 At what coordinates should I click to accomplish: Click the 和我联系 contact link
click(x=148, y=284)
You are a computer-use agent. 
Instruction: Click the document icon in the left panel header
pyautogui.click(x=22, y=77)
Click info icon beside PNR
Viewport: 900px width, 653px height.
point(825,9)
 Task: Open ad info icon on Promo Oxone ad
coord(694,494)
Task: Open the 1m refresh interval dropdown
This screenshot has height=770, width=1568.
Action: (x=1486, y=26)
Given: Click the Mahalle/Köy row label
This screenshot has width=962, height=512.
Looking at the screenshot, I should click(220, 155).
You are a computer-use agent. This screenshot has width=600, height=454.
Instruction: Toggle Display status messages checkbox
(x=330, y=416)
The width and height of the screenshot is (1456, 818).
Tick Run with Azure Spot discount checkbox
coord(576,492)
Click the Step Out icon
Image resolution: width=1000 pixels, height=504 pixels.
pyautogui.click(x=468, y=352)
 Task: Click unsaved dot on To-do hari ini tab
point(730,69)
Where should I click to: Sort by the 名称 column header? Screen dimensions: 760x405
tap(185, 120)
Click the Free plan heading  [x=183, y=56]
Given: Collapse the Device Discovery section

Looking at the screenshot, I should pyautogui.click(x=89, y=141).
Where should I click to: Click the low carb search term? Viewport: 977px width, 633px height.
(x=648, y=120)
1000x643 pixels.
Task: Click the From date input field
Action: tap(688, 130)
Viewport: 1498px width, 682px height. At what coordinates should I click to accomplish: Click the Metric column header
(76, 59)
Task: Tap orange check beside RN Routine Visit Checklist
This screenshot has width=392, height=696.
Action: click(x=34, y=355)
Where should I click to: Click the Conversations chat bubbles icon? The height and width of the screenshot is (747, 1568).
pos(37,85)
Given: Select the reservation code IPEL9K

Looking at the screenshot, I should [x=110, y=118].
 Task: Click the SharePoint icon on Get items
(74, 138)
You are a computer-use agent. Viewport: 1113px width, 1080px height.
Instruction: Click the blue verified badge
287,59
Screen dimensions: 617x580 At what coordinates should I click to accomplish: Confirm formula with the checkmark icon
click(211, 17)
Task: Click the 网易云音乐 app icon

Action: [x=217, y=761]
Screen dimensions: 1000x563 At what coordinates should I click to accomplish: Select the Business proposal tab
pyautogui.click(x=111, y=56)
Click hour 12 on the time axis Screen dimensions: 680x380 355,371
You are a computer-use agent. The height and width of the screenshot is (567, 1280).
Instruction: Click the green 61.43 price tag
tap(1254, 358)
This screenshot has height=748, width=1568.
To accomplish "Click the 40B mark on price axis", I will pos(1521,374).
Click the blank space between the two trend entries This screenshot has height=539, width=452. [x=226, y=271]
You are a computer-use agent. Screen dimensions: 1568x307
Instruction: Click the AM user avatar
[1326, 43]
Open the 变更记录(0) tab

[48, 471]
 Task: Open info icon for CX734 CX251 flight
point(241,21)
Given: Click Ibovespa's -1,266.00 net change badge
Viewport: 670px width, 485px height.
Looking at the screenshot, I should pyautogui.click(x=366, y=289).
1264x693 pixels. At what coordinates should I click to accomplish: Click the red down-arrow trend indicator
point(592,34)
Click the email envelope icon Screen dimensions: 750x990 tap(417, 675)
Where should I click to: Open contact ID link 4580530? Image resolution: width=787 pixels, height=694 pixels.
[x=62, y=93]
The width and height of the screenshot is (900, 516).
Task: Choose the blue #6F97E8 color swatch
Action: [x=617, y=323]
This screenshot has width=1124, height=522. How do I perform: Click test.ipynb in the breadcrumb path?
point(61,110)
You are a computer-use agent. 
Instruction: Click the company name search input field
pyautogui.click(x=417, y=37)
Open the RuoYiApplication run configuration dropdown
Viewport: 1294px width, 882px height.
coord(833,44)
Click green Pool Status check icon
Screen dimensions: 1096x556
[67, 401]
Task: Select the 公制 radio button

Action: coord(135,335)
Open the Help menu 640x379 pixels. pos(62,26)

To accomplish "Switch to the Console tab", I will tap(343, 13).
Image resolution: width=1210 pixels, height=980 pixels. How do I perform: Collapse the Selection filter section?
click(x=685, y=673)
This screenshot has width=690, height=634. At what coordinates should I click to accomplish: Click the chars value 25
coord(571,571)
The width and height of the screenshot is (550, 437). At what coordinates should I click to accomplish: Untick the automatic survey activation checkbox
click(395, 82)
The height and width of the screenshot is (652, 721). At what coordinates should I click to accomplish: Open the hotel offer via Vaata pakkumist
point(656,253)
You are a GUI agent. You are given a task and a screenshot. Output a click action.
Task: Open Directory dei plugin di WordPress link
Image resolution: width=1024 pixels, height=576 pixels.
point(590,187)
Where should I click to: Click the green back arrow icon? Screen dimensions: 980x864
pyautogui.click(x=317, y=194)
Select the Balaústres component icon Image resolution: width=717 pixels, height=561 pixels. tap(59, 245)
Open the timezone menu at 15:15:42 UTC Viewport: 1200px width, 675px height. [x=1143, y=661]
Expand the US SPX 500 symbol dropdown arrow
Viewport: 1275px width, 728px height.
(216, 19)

----------

*What the task asks:*
Scan the material above for the word "axis", and copy every line in which it is found.

*Result of this task:*
Click hour 12 on the time axis Screen dimensions: 680x380 355,371
To accomplish "Click the 40B mark on price axis", I will pos(1521,374).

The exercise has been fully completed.